Correr delante del toro no sólo requiere velocidad y temple, sino sabiduría. Los nativos, habituados a este ejercicio, recomiendan llegar al encierro totalmente sobrios y con los reflejos bien a punto. Traer ropa suelta y cómoda, que no entorpezca, y un calzado antideslizante, porque si bien es cierto que cualquiera resbala y cae, es menos saludable hacerlo ante dos metros de afilada cornamenta. Ya en la carrera, buscar sitio junto a un toro, incluso poniendo la mano sobre su lomo, y acompañarlo todo el trayecto, mirando de soslayo, eso sí, al resto de los animales (incluso a los turistas), para evitar una cornada por sorpresa o un metíoenelmedio que nos convierta en tragedia la fiesta. Buscar por todos los medios estar en el interior cuando lleguen las curvas, porque media tonelada de toro estampándote contra el vallado de madera, duele. En suma, no se trata de llevarle la contraria al toro, interponiéndose a su paso, sino de hacerle creer que lo acompañamos en su recorrido, aunque al final su destino sea el ruedo, y el nuestro bebernos una copa de rioja en la taberna más próxima. Por eso, en caso de caída, quedarse quietecito y dejar que los toros pasen por encima. Saldremos, en el peor de los casos, algo magullados. Los toros no perdonan al que levanta cabeza. Se trata, en suma, de dominar los rudimentos de la sicología taurina (embestir) y oponerle un principio elemental de la sicología humana (hurtar el cuerpo). Así de sencillo. Ponerlo en práctica ya es más complicado.

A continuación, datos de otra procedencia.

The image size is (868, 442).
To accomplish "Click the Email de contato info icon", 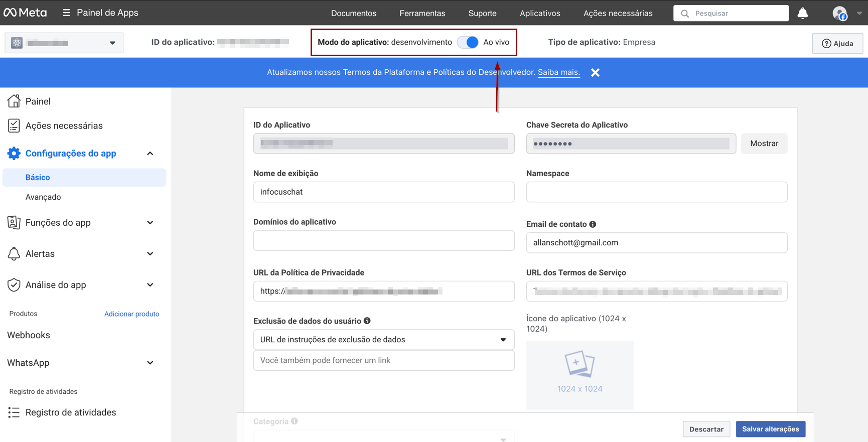I will click(593, 224).
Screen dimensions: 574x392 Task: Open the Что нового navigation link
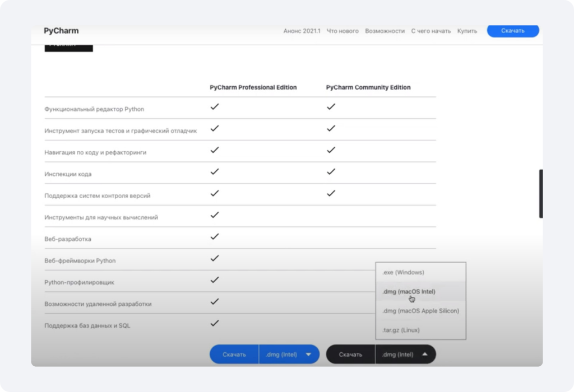click(x=342, y=31)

En contraste con los nativos, los extranjeros vienen con su biblia hemingwayana bajo el brazo, The Sun Also Rises (1926), y ansiosos por pasar de la teoría a la práctica. En consecuencia, la mitad de los heridos suelen ser extranjeros, y la mayoría de los muertos. Una muchacha de New Jersey con una cornada de 30 centímetros que alcanza el fémur, y traumatismo craneoencefálico. Un inglés con una cornada de 10 cm. en la rodilla. Un australiano con traumatismo craneoencefálico. Un joven de Virginia y un canadiense corneados en los muslos. Como se ve, Hemingway hace estragos, no sólo en la historia de la literatura. De los nativos heridos, algunos se quejan de intrusos con cámaras en el recorrido, que al impedirles correr adecuadamente, provocaron sus percances.
Con motivo de los sanfermines, la prensa de muchos países se hace eco de esta “costumbre bárbara” y su costo en vidas. No deja ser cierto. Aunque vale reconocer que es menos vulgar morir atropellado por un toro, que por un ómnibus urbano, y a nadie se le ocurre prohibir la circulación de vehículos en esos encierros gigantes que son las ciudades. También valdría recordar que esto de correr ante un animal que embiste y mata no es algo privativo de Pamplona, donde lo sui géneris es que los corredores lo hacen voluntariamente. En otros lugares del mundo se corre obligado por las circunstancias. Lo que cambia, es la clasificación zoológica de la bestia.